• [SUPPLIED DATA]:

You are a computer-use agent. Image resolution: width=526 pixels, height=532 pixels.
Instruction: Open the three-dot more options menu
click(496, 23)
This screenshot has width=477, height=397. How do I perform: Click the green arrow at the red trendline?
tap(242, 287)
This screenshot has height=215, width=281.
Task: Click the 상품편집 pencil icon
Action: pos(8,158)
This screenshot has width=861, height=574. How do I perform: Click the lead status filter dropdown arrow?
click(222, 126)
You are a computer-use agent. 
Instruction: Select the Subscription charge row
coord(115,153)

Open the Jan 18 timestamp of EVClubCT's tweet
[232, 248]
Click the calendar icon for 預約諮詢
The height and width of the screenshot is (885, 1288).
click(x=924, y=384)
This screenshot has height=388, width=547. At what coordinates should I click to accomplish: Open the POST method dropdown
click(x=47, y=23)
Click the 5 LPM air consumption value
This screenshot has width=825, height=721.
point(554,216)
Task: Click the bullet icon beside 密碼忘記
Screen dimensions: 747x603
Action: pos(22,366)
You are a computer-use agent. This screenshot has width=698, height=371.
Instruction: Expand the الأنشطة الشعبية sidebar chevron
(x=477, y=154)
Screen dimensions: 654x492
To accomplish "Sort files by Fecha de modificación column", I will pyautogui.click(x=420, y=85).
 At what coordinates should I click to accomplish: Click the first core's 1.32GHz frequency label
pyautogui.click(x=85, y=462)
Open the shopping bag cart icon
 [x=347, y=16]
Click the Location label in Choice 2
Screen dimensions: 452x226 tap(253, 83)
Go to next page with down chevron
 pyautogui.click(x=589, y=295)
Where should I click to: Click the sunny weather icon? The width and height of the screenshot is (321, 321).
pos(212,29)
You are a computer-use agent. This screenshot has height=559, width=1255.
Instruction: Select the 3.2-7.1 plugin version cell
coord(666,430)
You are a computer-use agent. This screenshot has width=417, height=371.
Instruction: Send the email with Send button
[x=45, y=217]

• [HOW TO COMPLETE THIS TASK]: Please report the number of lines in this material holding the word "computer", and add no other words.

• [TASK SOLUTION]: 5